The judgment in that case, so far as it has reference to the claims of Sarah E. Champion, first recites the reference to the master commissioner, the filing of his report allowing such claims, the filing of exceptions thereto by the defendants, the overruling of all such exceptions, except one specified, and then proceeds:
“It is therefore adjudged by the court that the plaintiff, Mrs. Sarah E. Champion, do have and recover her said claims, together with interest thereon at the rate of 6% per annum, as follows:
*396 (Then follows a list of 17 different claims of different amounts and bearing interest from different dates.)
“It is now adjudged by the court that all the foregoing claims are just and valid claims against said estate . . and that all of said claims over and above $659.58 were paid out of the individual funds of the said Mrs. Sarah E. Champion, and her said' claims are hereby credited with the $659.58, the amount she received from the estate of the said W. S. Champion.”
So that we have a judgment that she “do have and recover” the several specified amounts of money set forth in the seventeen different claims, and directing the time from which interest shall be counted on each of those claims, coupled with the recital that they are each just and valid claims against the estate.
Can it be doubted that if the judgment had stopped right there, and there had been no provision for a sale of the stocks and the real estate to secure the payment of these debts, this would not have been a personal judgment upon which Mrs. Champion might have had an execution issued? To be sure it was not a personal judgment against the devisees, but it was a personal judgment against the estate which might be enforced against the property of the estate, and that property belonged to the devisees in remainder.
Although the court did not in its judgment authorize the issual of an execution, it being a final judgment for definite sums of money, such an execution might have been issued under the provisions of section 1650, Kentucky Statutes.
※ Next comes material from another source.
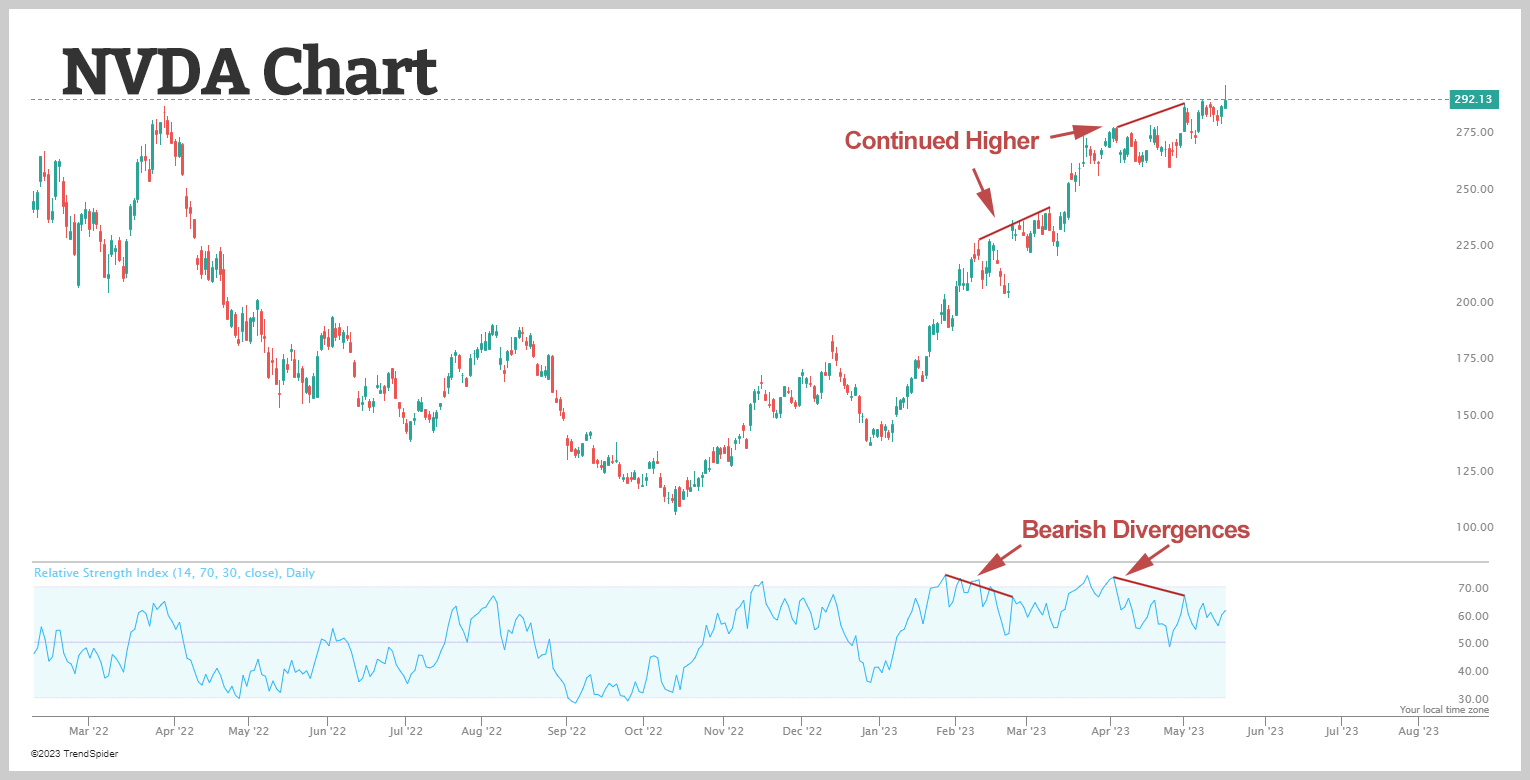Image resolution: width=1530 pixels, height=780 pixels.
Task: Click the ©2023 TrendSpider copyright text
Action: click(x=74, y=754)
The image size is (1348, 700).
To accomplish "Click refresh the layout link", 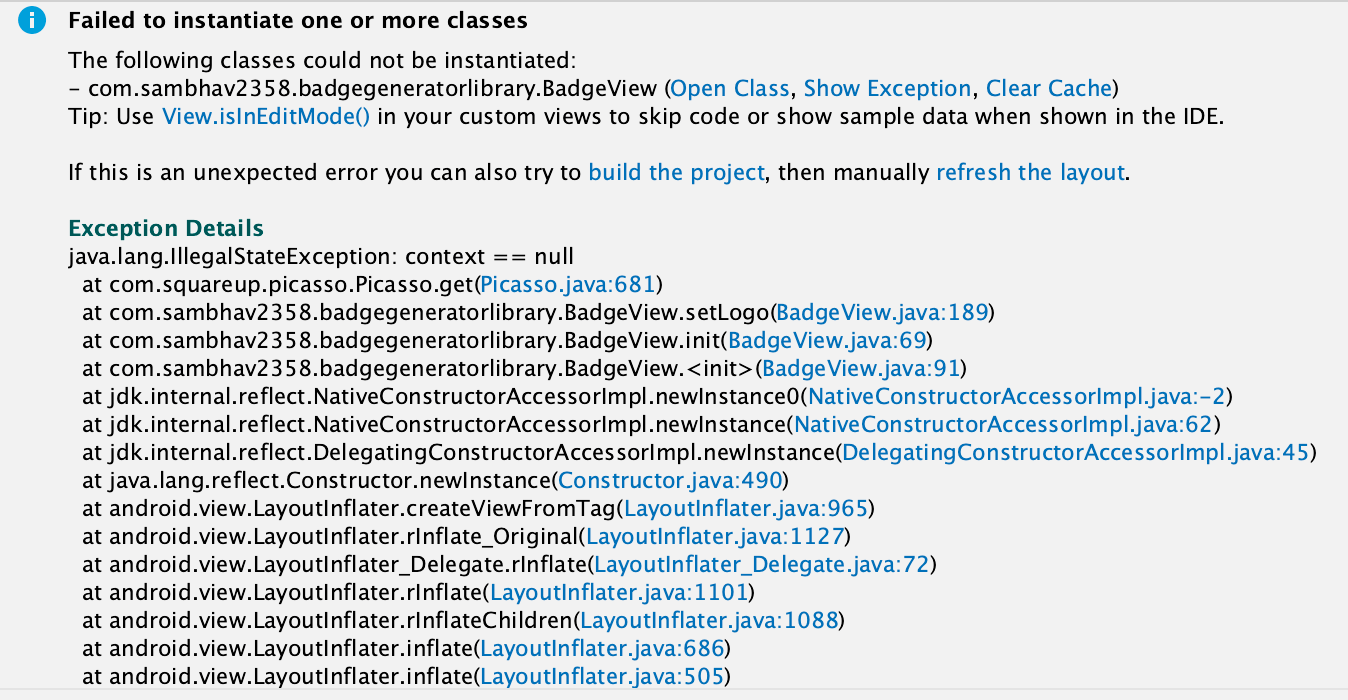I will (x=1031, y=172).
That section provides that:
“If a final judgment in personam be rendered in any court of record in this Commonwealth for an ascertained sum of money, with interest and cost, or for either, a fieri facias may issue thereon.” Butler v. Jackson, 187 Ky. 555.
The fact that the court, after entering this personal judgment in favor of Mrs. Champion against her deceased husband’s estate, proceeded to adjudge the sale of his property to satisfy the same, does not detract from its quality as a personal judgment; nor does the fact that a lien was adjudged and directed to be enforced affect the right of one holding such a personal judgment to have an execution issued and enforce its collection in that way.
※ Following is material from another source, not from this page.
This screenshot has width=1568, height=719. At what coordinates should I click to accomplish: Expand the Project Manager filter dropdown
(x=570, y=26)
Under the provisions of section 751 of the Civil Code a supersedeas may be issued to stay proceedings on a part of a judgment, and it was not therefore necessary for the parties to supersede the whole judgment, but they might have specified only such things as they desired the supersedeas should operate upon.
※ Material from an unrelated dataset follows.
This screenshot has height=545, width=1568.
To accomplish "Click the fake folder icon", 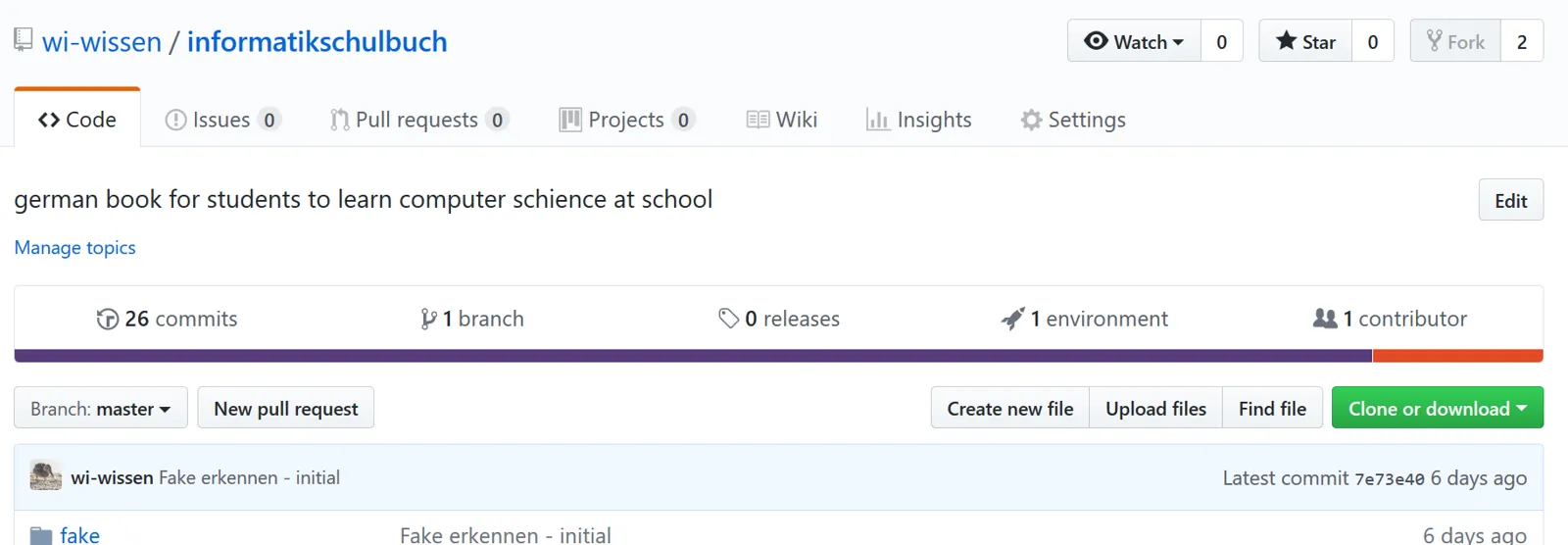I will 41,535.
Being of opinion, therefore, that there was a personal judgment in favor of appellant against the estate of her husband, the enforcement of which the supersedeas executed by the devisees and their sureties operated to prevent, pending the appeal, the lower court erred in sustaining a demurrer to the petition. Kelley v. Kelley, 183 Ky576; Butler v. Jackson, 187 Ky. 555; Worsham v. Lancaster, 104 Ky. 813; Bell v. Lexington, 124 Ky. 463; Maret v. Saunders, 141 Ky. 366.
The mere fact that a personal judgment is entered on an obligation, which is secured by mortgage or otherwise, does not prevent the enforcement of such judgment by the issual of an execution and levy upon the defendant’s property.
None of the other questions raised are passed upon.
The judgment is reversed with directions to overrule the demurrer to the petition, and for further proceedings consistent herewith.